Newer activities include the investigation of advice complexity issues. The advice complexity of a problem is a measure of the amount of advance knowledge of the sequence is necessary to achieve a certain performance. The group has used advice complexity to define the first complexity classes for online problems. In extension of this work, we have broadened our scope within algorithms dealing with uncertainty, and we have recently focused on online algorithms with predictions. Among other things, this opens up for an integration of machine learning components with the online algorithms. The models for this topic are under development in an international context, but the overall focus is on establishing results that are good both with regards to consistency (the algorithm does well when the predictions are good) and robustness (the algorithm comes with some reasonable guarantees even when predictions are bad.

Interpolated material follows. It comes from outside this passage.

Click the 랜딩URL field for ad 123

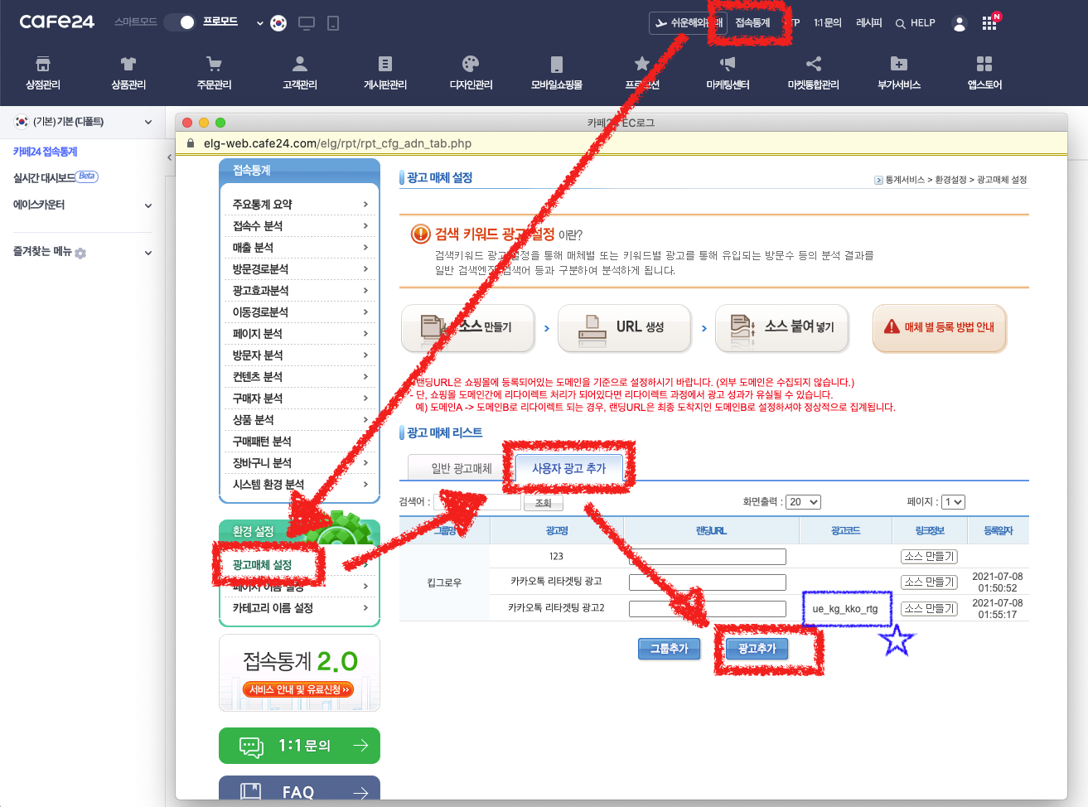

Most of the problems we address focus on minimizing resource consumption. This relates to energy consumption and therefore environmental protection, but also to resource management in general to facilitate cost-effective production and solutions in general.
Some concrete online problems the group has studied include the seat reservation problem, bin packing with applications for numerous packing problems for boxes and containers, paging issues for caching in computer systems, the TCP acknowledgement problem, graph coloring, frequency assignment for moving cell phones, and various scheduling problems, including partitioning large BLAST jobs for processing on Grid processors arriving online.
The group is part of the much larger Algorithms Group. The Algorithms Group consists of three subgroups of which Online Algorithms is one.